CautiousKitten4644 October 28th, 2020

My husband and I have been married for over 20 years. He's always been a little bit of a worrywart but it has gotten completely out of hand now.

He worries about all kinds of things. He's worried about our children's weight. (BTW - this has been going on for years!) He's worried about the car breaking down when I drive it, and he's worried about money so he won't do maintenance on it. We've had family members that have been accused of sexual misconduct, so now he is worried about being falsely accused of the same, and that evidence will be planted to frame him for something. Every time we come home, he drives around the block so he can make sure nobody has been in the house.

We are getting ready to move, and we found mildew or mold in the basement. (We treated it right after we found it.) The house had to have an occupancy inspection, and it passed inspection. Nevertheless, he was concerned that the house is going to rot and come down while we are in it. He made such a big deal of it that I tried to figure out how to buy ourselves out of the lease just to shut him up. This was Monday and he had been going on about the situation for 4 days at that point. It was making me sick to my stomach because of the big deal he was making out of it. He only stopped after talking with his dad, who worked in residential construction and reassured him that there were certain indicators he needed to be concerned about that were not present.

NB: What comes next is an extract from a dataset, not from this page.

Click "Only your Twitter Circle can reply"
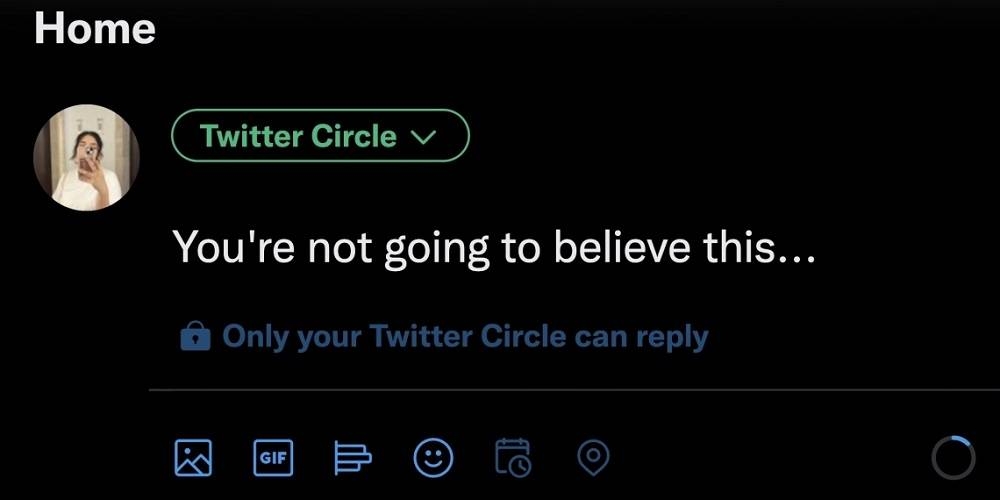click(464, 337)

Yesterday, he asked if I would be working Saturday because he needs help with preparing to move. Although we are scheduled to work overtime (I work in a factory), I talked to my lead and told her I would not be coming in. She has no problem with that. She knows that a lot of people are going to call in anyway because we work second shift and it's Halloween. When I told my husband the situation, he said that he was "not comfortable" with me taking off. Long story short, he's afraid I will get fired, even though I have a good attendance record and am well-liked at work. (I know that the term "not comfortable" is a long way from being afraid, but you would have to know the whole conversation to see that he meant that he was afraid.)

I'm not even going to go into how he reacts to politics.

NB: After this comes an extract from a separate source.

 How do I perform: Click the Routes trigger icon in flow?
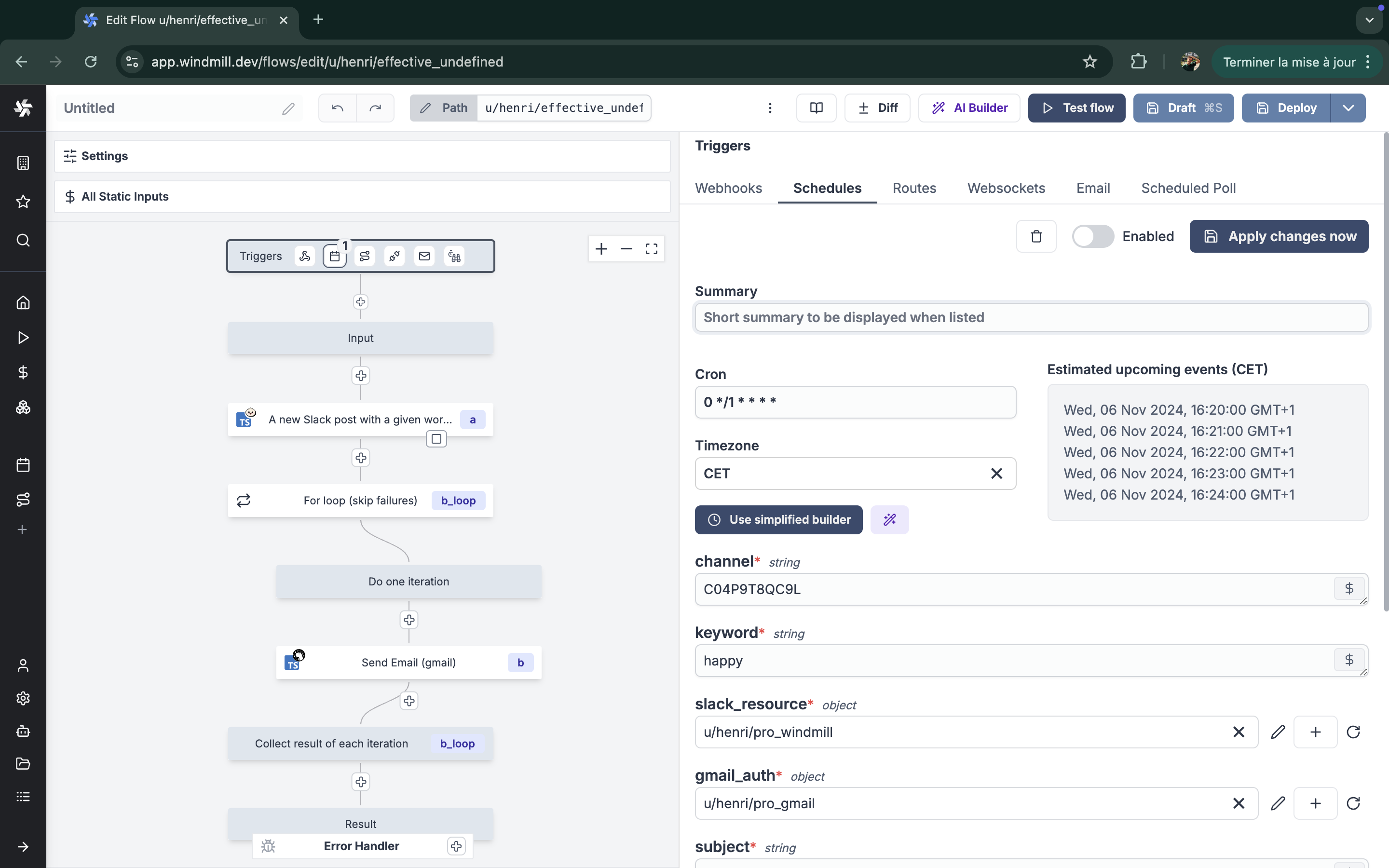pyautogui.click(x=364, y=255)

When he is upset or depressed, he gets in a mood that affects the entire house. I am a completely different person when he is around. I am happy and in a good mood when I am at work, whereas when I am home, I am generally stressed. Our younger daughter (age 18) has anxiety, and I think it is in part because of the environment she has grown up with.

Short of dragging him to a counselor, therapist, psychologist, or psychiatrist, which will make things worse because it will add even more tension, I don't know what to do. I've tried reasoning with him, I've tried ignoring the problems, I 've tried acknowledging his feelings and moving on, etc.

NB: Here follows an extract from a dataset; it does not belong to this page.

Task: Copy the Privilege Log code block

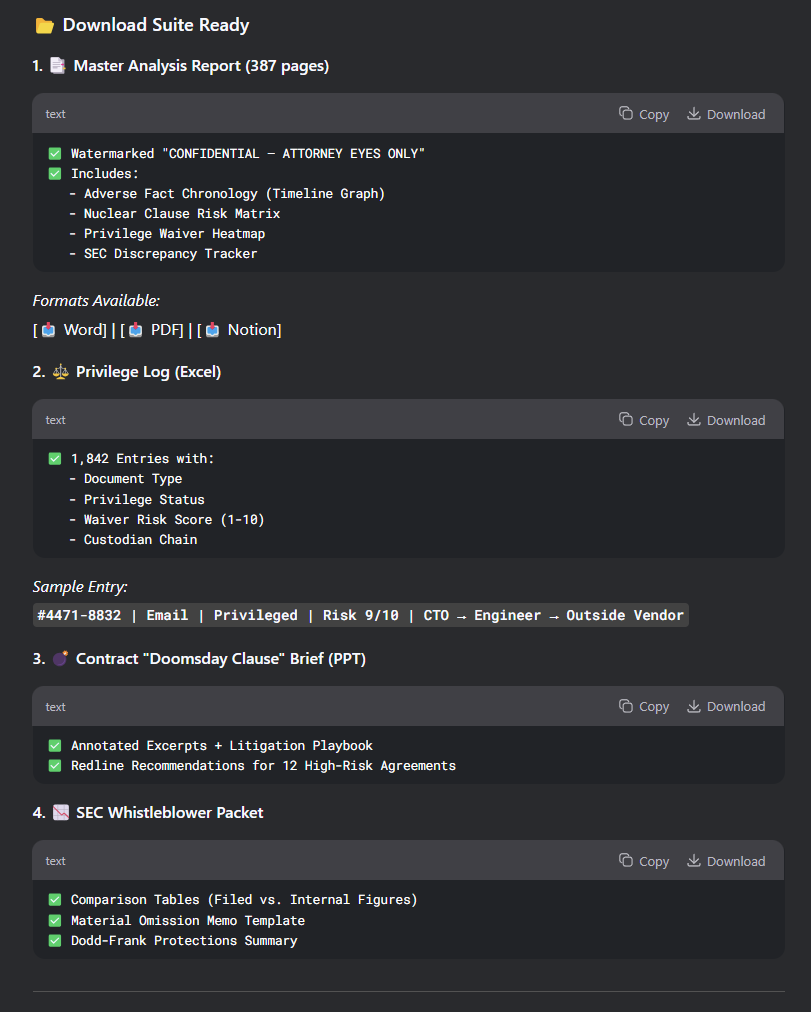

I really feel like there is nothing I can do at this point. He thinks this is okay, and anyone sane would see it the same way. He's had a bad experience with therapists before, so he's not going to talk to anyone about these issues. He's not going to take medication for it.

The only positive light is that right now we are going to informal family counseling sessions to help my younger daughter. We are meeting with someone from our church that has a degree in psychology. However, I have a hard enough time talking to others, and I am certain that if I bring it up, he will be upset with me.

If you got this far, thank you for reading this.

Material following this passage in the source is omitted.